— Supplied text —
▶

Also, I love how she apparently cut a pie recipe out of an actual book (and not just some pamphlet) and discarded the rest of it.

Even though I never met my great-grandmother, she intimidates me with her ruler-straight margins. She wrote this recipe is as rectangular as a printed newspaper column. I showed the page to a friend of mine, and he flinched in terror. It's nice to know that my forebears can scare people from beyond the grave.

I printed the recipe out so I didn't need to worry about getting splats on fragile ancient irreplaceable paper. And so, with her original directions propped up next to the stove, it  was time pour out a lot of sugar and make a pie. 


I've made a few custard pies like this that never seem to set. But this recipe has eggs, flour, and cornstarch in it. If it stays gloppy, it's because the universe itself took my pie away from me.


I didn't see the point of sifting our dry ingredients, but  my grandmother's cursive intimidated me into it. I dared not disobey someone whose handwriting can make people flinch at seven paces. Besides, I have a dishwasher at hand for all the little bowls that were already piling up.

I know it looks like I just dropped a mound of powder onto the counter, but it's in a clear glass bowl.

As we set the first saucepan onto the stove, it looked like we were making the icing for Louise Bennett Weaver's spice cake.


While we waited for the sugar to boil, I thought about how I would finish the recipe. I had originally planned to pour the boiling syrup into the bowl where the "white ingredients" waited. Then, after returning everything to the pot, I would put our egg yolks into the same bowl to wait for tempering. Then I realized I could just put the "white ingredients" in a second saucepan and transfer everything over. (If you're confused, so was I until I reread the original recipe like five times.)


In order to prevent hardened flour curds, I furiously whisked everything while I poured in the syrup. The resulting suds on top made it impossible for me to see if I had any escapee flour lumps.


I should have felt bad about thrashing a whisk in a nonstick pot, but this one is flimsy and cheap. It already has a few spots where the teflon has scratched away, revealing not metal but rust. The sooner this pot is truly ruined, the sooner I can repurpose it as a novelty planter.

Moving on with the recipe, we are directed to "add slightly beaten egg. Cook one minute longer." I'm assuming she didn't write about tempering the egg yolks because this was a personal notebook and not a copy meant for other people. Or perhaps tempering eggs was just as obvious then as discarding eggshells is now.

◀

— Records shown —
▶

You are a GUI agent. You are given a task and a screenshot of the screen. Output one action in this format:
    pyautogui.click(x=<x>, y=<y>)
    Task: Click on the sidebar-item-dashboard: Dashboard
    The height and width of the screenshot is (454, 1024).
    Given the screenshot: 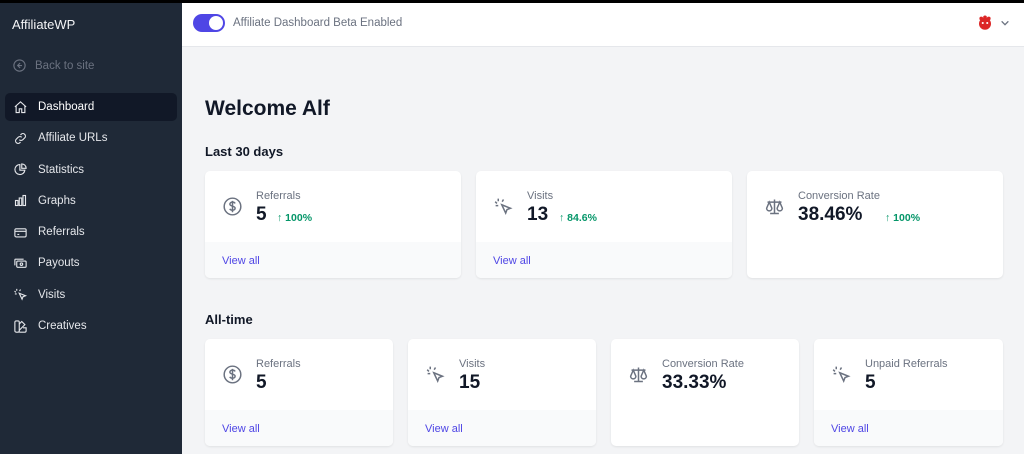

◀

— Activity list —
a – Rewrite the paragraph of the pie-baking account that begins "While we waited for the sugar to boil" in fewer words, keeping its main facts.
b – Rewrite the lines of the listing as a numbered list, omitting blank lines and the picture.

— Results of the exercise —
a – While the sugar came to a boil, the writer planned the rest of the recipe. At first the plan was to pour the boiling syrup into the bowl holding the "white ingredients," return everything to the pot, and then use that bowl for the egg yolks waiting to be tempered. The writer then realized the "white ingredients" could go into a second saucepan and everything could be transferred over. The writer reread the original recipe about five times before understanding it.

b –
1. You are a GUI agent. You are given a task and a screenshot of the screen. Output one action in this format:
2.     pyautogui.click(x=<x>, y=<y>)
3.     Task: Click on the sidebar-item-dashboard: Dashboard
4.     The height and width of the screenshot is (454, 1024).
5.     Given the screenshot: 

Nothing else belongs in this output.